◆ Problem 1: From the essay on number, list every quantitative comparison that it says Western undertakings are generally based on.
◆ Problem 2: Proceed with the essay on number, picking up right after its final sentence.

'The Mystery of the Prime Numbers', Secrets of Creation vol. 1 by Matthew Watkins


Marie-Louise von Franz

The Jungian scholar Marie-Louise von Franz, writing about the significance of number, used an ancient Chinese story to illustrate a point. The essence of the story is as follows:

Two armies were engaged in a battle, which had reached a critical stage. One of the armies had eleven generals, and they held an emergency council in order to decide whether their army should attack or retreat. Each offered his opinion, three in favour of attacking and eight in favour of retreating. However, this was not a conventional vote in the 'democratic' sense we are familiar with. To the ancient Chinese, three is a number associated with unanimity. Therefore the eleven generals agreed that the faction in favour of attacking, despite their number being smaller, had a more favourable number, and that their opinion should be followed. The army attacked, and won the battle.

Whether this ever actually occurred is not that relevant here. The story illustrates an approach to number which is almost completely alien to the Western mind. As von Franz constantly reminds her readers, number has both qualitative and quantitative aspects.

Ancient Chinese culture structured much of its thought, art, religion, architecture, social organisation, etc. around 'qualitative resonances' between certain natural numbers and various types of situations, attitudes, structures, shapes, colours, animals, plants, character-types, bodily organs, etc. Viewed through the conceptual filters of the Western scientific mind this all looks very unfamiliar. There is no doubt that this way of thinking played a significant rôle in the development of Chinese civilisation. But from our point of view, these resonances do not refer to anything 'real', so they are generally dismissed as a sinological curiosity of little importance.

This tendency has not been confined to China. To quote von Franz directly:

"[There is a] tendency at play in number investigations [which] adheres faithfully to the Pythagorean-Platonic standpoint on number in spite of all the opposition of "pure" mathematicians. It consists chiefly of a collection of the mythological and symbolic assertions of mankind concerning numbers contained in various historical works, some of which are of the greatest value. In these collections, however, the part played by the unconscious is once again ignored, leading to the erroneous idea that symbolic statements, such as one for example which declares the number three to be "masculine," are absolute truth. The striking uniformity of mankind's assertions on number symbolism have repeatedly attracted the attention of number symbolists, although recently one of them, Werner Danckert, justly pointed out that the ideas of different cultures on this subject also display great variations." (from Number and Time, p.30-31).

At the other end of the spectrum, Western civilisation has built itself entirely around the quantitative approach. Undertakings are generally based around things being stronger, bigger, older, cheaper, more profitable, or some other quantitative scaling of a category. It is worth remembering that Western mathematics has its origins in numerology or number mysticism, much as astronomy has its roots in astrology and chemistry in alchemy. The divergence of mathematics from number mysticism appears to have begun with the Pythagorean cult, although the circumstances surrounding this process are still very unclear . In any case, despite these origins, academic mathematics now denies all connections with any kind of numerology. It is regarded as little more than superstitious nonsense, at best of minor historical interest.

All science, engineering, and technology is based on (quantitative) mathematics. Economics, possibly the aspect of peoples' lives where number is most important, could almost be described as 'hyper-quantitative' - operating mathematically in a quantitative way, yet throughout its development referring less and less to quantities of anything physically real. Rather worryingly, the current trend globally seems to be leading towards the supremacy of quantitative-economic thought (i.e. maximising profit, minimising cost, etc.) over all other forms of value-judgement. This tendency is discussed at great length in René Guénon's extraordinary book The Reign of Quantity and the Signs of the Times.

◆ Given data:

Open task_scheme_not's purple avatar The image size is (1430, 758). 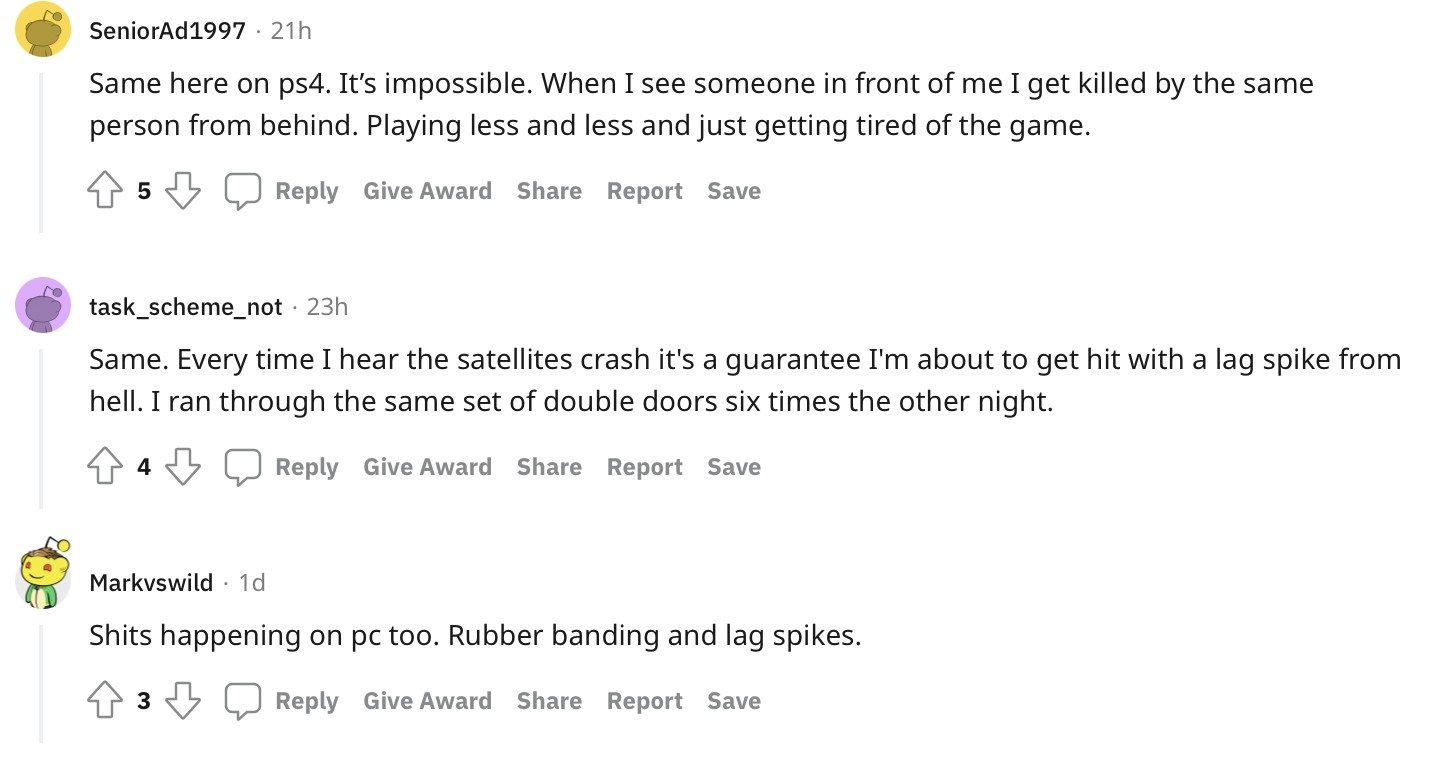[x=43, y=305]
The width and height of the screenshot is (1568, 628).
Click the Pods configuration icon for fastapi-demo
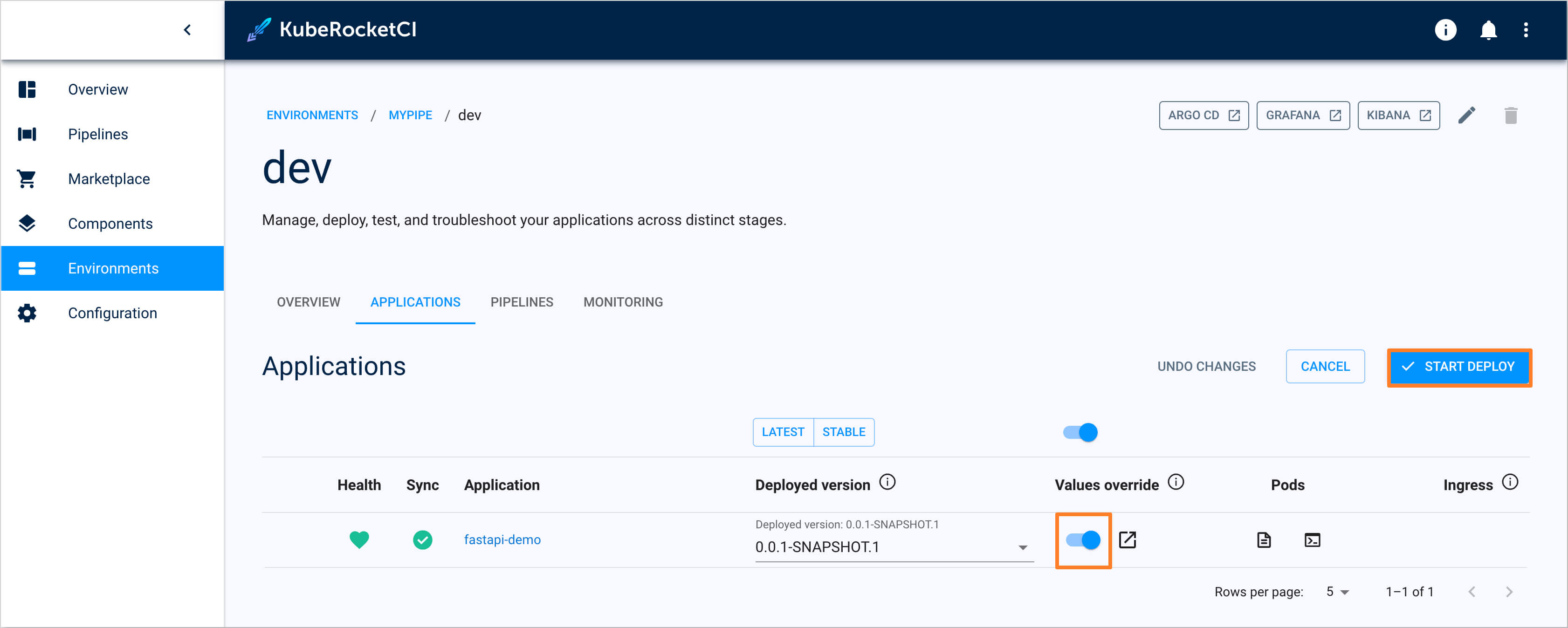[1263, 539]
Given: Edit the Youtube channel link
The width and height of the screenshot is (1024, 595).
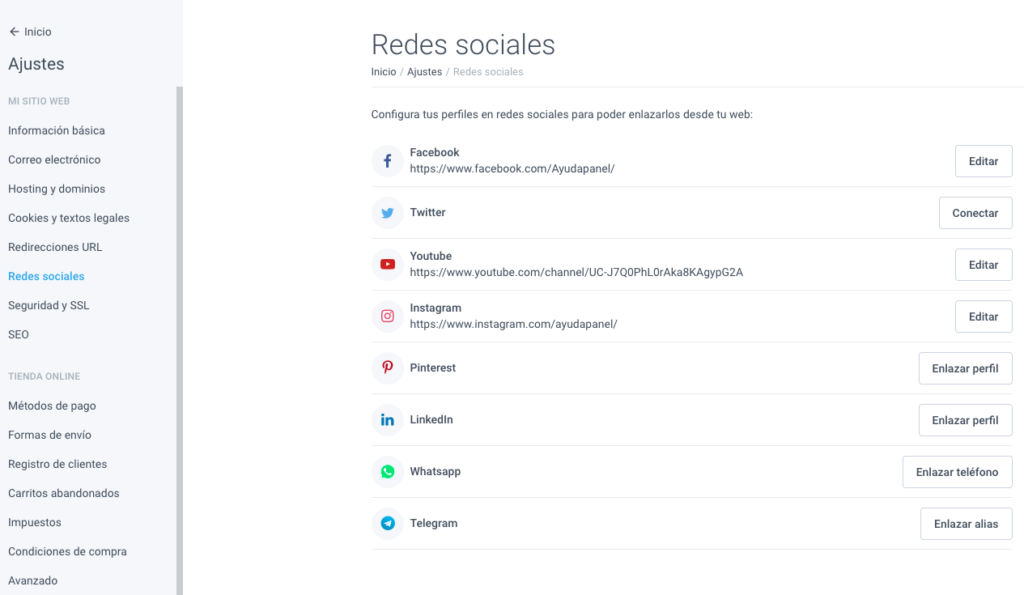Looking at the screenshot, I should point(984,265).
---
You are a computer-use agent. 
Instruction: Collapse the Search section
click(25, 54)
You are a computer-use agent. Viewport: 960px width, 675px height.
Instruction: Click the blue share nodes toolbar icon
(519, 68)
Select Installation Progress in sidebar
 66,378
* * *
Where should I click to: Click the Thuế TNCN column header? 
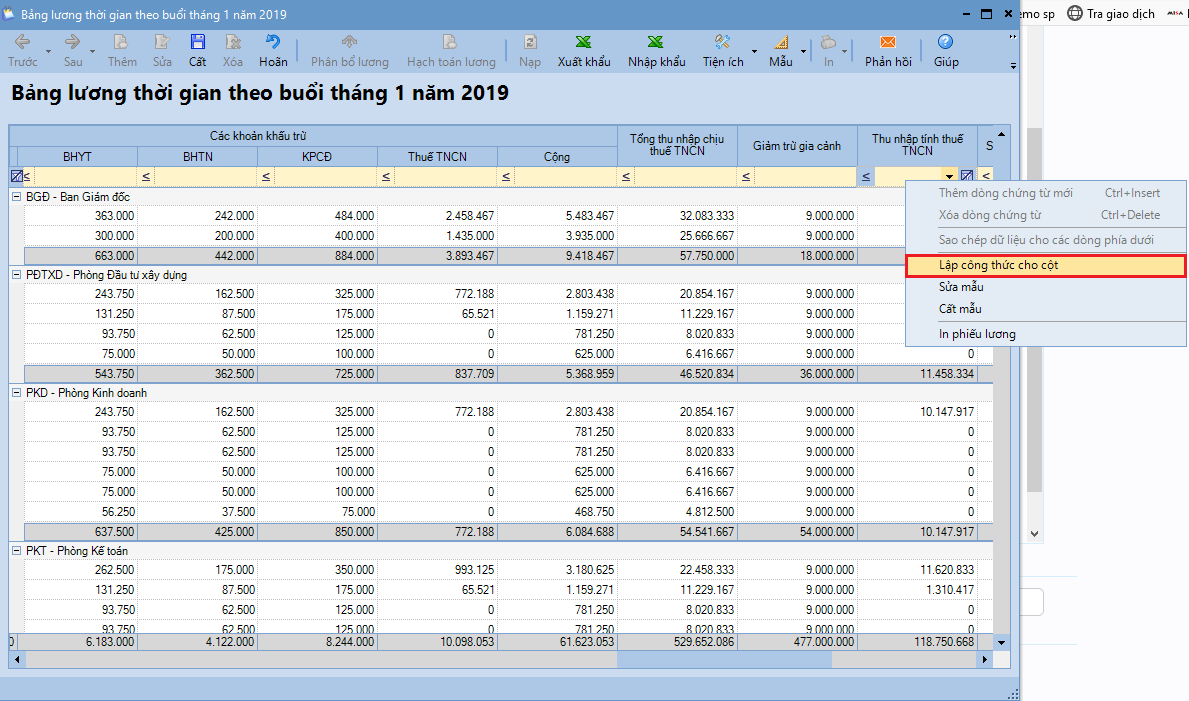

◆ Exercise answer 1: stronger, bigger, older, cheaper, more profitable

◆ Exercise answer 2:
To quote von Franz from Number and Time once again:

"The gradual development of occidental scientific thinking proceeded by the sifting of a more rigorously defined idea of causality out of the "magical" ideas of the past, and at the same time the pursuit of a purely quantitative definition of number through the elimination of its qualitative aspect. This one sided development has reached its peak today. For this reason Jung suggested coining the term "synchronicity," so that certain aspects of reality which are not included in the causal description of nature can be interpreted as synchronistic events without the necessity of regressing into an archaic form of magical-causal thinking. Similarly it seems to me desirable to introduce a new qualitative concept of number to complement our hitherto prevailing quantitative number concept without falling back into magical-numerological speculations on this account."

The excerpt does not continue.